Of interest is how Pollard’s “non-closure closure” of the literacy centre has been deferred until July – coinciding with Croydon Council’s delayed announcement on the fate of six of the borough’s branch libraries (the consultation on which Councillor Sara Bashford has failed so far to report to the public, in Croydon’s usual approach to openness and transparency).
It will also be interesting to see how any closure of the Purley Oaks Literacy Centre sits with Pollard’s Tory party colleague, Councillor Maria Gatland, who in the past used her support for the literacy centre as a plank of her election campaign in Croham ward.
Here’s Councillor Dullard’s email:
Date: Fri, 25 Mar 2011 15:05:18 +0001
I have received a number of emails and letters lobbying me about rumours that Purley Oaks Literacy Centre is to close and its staff are to be made redundant. As these rumours contain a number of inaccuracies, I thought it would be helpful to compile a list of ‘frequently asked questions’, which I hope will set residents’ minds at rest.
Does the Council value the work which the centre does?
The Literacy Centre is a valued part of our support network for schools in general and primary schools in particular. It makes an important contribution in helping children for whom the support available through the school alone is not sufficient for their needs. I know that parents and carers particularly appreciate the support they provide.
Is the Purley Oaks Literacy Centre going to close?

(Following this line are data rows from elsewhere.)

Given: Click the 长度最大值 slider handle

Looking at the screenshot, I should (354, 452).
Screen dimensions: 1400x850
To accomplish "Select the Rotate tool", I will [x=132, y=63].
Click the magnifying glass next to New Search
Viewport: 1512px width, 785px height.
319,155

There is no proposal to close the service. There is, however, a plan to change how the Literacy Support service is delivered to make it both more efficient and able to support children more conveniently in their own schools. How this is funded will also be amended to reflect the Government’s recent decision to move the financial support which it provides for this area from the local authorities to instead going direct to schools (see below for more details).
How will the funding for the Centre change?
At the moment, approximately 80% of the funding for the centre comes from schools, including some parental contributions, and 20% from the council, whose contribution had been funded by a grant from central government.
This year the Government has changed the rules about which parts of the education budget go to the local authority and which parts go to schools. The funding streams which we previously used to support the Literacy Centre have now been moved into the funding passed directly to schools. As a result we are having to develop a new funding model which takes account of this and sees the Literacy Centre pass all its costs directly to schools instead of partly to the local authority.
How will how the Centre works with the children change?
At the moment the children are brought from wherever they are schooled in the borough to the Centre. It is effectively this transporting of the children which the Council funding currently supports, with the schools effectively paying the Centre for the tuition. The plans currently being developed will see the Centre staff go out to the children and provide the tuition in their school. We believe this will be significantly better for the children, whose other education will be much less disrupted by the travelling than it has been. As there will no longer be this transportation of children to the Centre, there is no longer a requirement for the cost of this to be met by the council.
Do schools have to use the Literacy Centre?
No, some schools have already developed the in-house capacity to provide more specialist support, so have chosen to invest in this instead. It is possible, given that responsibility for this type of work now lies squarely with schools, that an increasing number of schools will wish to develop this sort of provision in-house, but the Literacy Centre can also support and train them in doing this. In the end, what matters is that the appropriate support is given to the children who need it.
Are the Centre’s staff really being made redundant?
The law requires that all staff whose area of work is being restructured should be served notification that their post is ‘at risk’. In many cases this does not lead to redundancy. Our intention is that the teaching staff at the centre will continue to support their pupils, albeit funded slightly differently, and provided in schools not in the Centre. Provided that schools wish to continue to buy the service, there will be no need to make the staff redundant.
When will these changes take effect?
We had hoped to achieve this change by April, in time for the start of the new financial year, but we have recently extended the deadline until July, to give us the time to ensure we have it right. It will therefore take effect from the start of the new academic year in September. As a council we are committed to resolving this issue as quickly as possible and are doing everything we can to expedite the process.
Will my child see a difference in the service they receive going forward?
Our intention is to enable the work of this service to continue in an improved way, given that children will not have to spend time travelling. No child needs to miss out as the additional support can be bought by schools as has always been the case.